Associated conditions (5, 8)

Thyroid disease, hirsutism.

Treatment Options (9)

  • Early recognition is key to management. The goal is to halt/ stabilize the spread of disease and to relieve signs and symptoms. Hair regrowth is NOT possible after the follicles are replaced by scar tissue.

  • Active LPP: Red scaly bumps around the hair follicle associated with hair loss, stinging, burning:

    • Anti-Inflammatory: Oral antimalarials (hydroxychlroquine), steroids (systemic, topical/ injection), oral immunosuppressives (methotrexate, mycophenolate mofetil, cyclosporine), oral tetracyclines (tetracyline, minocycline, doxycycline), topical calcineurin inhibitors (tacrolimus and pimecrolimus),

    • PPAR-γ modulators: Pioglitazone

    • Growth stimulants: Minoxidil (anagen phase promoter- topical)
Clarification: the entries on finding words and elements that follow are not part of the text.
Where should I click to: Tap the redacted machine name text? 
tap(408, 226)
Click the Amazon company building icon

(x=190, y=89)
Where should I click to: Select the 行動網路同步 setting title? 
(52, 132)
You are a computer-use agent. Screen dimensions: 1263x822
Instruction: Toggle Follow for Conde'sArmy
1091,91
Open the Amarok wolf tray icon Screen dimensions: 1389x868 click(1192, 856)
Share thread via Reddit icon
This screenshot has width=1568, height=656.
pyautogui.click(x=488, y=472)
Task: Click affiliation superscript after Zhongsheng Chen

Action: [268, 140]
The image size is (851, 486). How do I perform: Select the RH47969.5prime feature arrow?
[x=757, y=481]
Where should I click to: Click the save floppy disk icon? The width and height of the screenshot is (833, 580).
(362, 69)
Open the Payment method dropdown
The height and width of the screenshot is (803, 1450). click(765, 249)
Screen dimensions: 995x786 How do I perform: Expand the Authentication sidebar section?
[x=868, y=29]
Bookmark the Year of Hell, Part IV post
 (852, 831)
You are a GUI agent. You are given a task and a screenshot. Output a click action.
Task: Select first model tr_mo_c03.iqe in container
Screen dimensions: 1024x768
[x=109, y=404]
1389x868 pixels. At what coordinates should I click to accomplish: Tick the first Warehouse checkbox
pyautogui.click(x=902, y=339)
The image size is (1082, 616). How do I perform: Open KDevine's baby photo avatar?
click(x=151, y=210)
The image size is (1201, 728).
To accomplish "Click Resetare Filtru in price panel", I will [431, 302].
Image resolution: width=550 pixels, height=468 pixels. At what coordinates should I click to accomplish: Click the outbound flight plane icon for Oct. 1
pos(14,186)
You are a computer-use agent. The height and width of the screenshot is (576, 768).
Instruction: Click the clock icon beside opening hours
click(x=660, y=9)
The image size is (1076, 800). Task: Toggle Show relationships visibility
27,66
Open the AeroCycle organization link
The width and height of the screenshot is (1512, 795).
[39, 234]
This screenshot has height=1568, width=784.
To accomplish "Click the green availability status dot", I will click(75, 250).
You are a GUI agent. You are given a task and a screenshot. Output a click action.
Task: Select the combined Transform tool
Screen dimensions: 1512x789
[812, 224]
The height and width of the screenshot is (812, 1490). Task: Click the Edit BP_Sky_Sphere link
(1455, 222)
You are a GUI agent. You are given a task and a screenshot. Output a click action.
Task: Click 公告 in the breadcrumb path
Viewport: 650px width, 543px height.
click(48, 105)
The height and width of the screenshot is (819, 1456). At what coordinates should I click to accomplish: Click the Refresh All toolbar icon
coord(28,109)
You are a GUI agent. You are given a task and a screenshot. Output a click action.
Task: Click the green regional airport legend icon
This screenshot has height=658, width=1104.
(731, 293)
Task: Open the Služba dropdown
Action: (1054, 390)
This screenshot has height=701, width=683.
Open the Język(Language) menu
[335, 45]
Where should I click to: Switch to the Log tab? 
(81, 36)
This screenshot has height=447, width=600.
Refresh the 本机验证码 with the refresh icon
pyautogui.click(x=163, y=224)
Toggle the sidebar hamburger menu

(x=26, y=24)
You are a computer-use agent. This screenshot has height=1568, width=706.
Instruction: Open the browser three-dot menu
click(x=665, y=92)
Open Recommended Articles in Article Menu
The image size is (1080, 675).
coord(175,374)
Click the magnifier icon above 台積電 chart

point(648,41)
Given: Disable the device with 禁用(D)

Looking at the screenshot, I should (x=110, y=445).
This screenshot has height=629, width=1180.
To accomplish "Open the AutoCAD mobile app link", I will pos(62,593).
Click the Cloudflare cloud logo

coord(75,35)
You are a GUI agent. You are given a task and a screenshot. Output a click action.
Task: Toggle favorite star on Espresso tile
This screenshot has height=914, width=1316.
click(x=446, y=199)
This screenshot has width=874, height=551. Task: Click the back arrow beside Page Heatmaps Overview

    • Other therapies: Excimer laser (10), low level light therapy (11), low dose naltrexone (12),

    • New emerging (13): Janus kinase inhibitors (Tofacitinib )

    • Hair Restoration (14, 15, 16): Platelet rich plasma

    • Hair grooming: Avoid potentially damaging hair care practices such as traction/ tension hairstyles (weaves, wigs, braids, extensions, ponytails, etc.), chemical relaxers, excessive heat, hair bleaching, and hardening gels and sprays. The aforementioned practices may further compromise an already fragile hair and increase breakage. Follow-up with a hair care professional who is well versed on safe hair care practices.

  • End stage LPP: Irreversible scarred shiny areas of baldness, despite treatment

    • Scalp camouflage: Scalp micro-pigmentation, hair fibers, color stick, and scalp prosthesis (e.g customized wigs)..

    • Hair transplantation: Extreme caution should be exercised due to the possibility of disease reactivation and decreased efficacy (17). Test grafts of 50-100 hair follicle units may be transplanted into non-active areas and monitored for a year before larger surgeries are attempted (18). If transplants are performed, at least 1 year of medical therapy and at least 2 years of remission/ stabilization of disease with no symptoms (redness, itching, pain, hair loss, etc.) off medications is preferred (18). Medication use after hair transplants is encouraged but is done at the discretion of the medical and surgical team.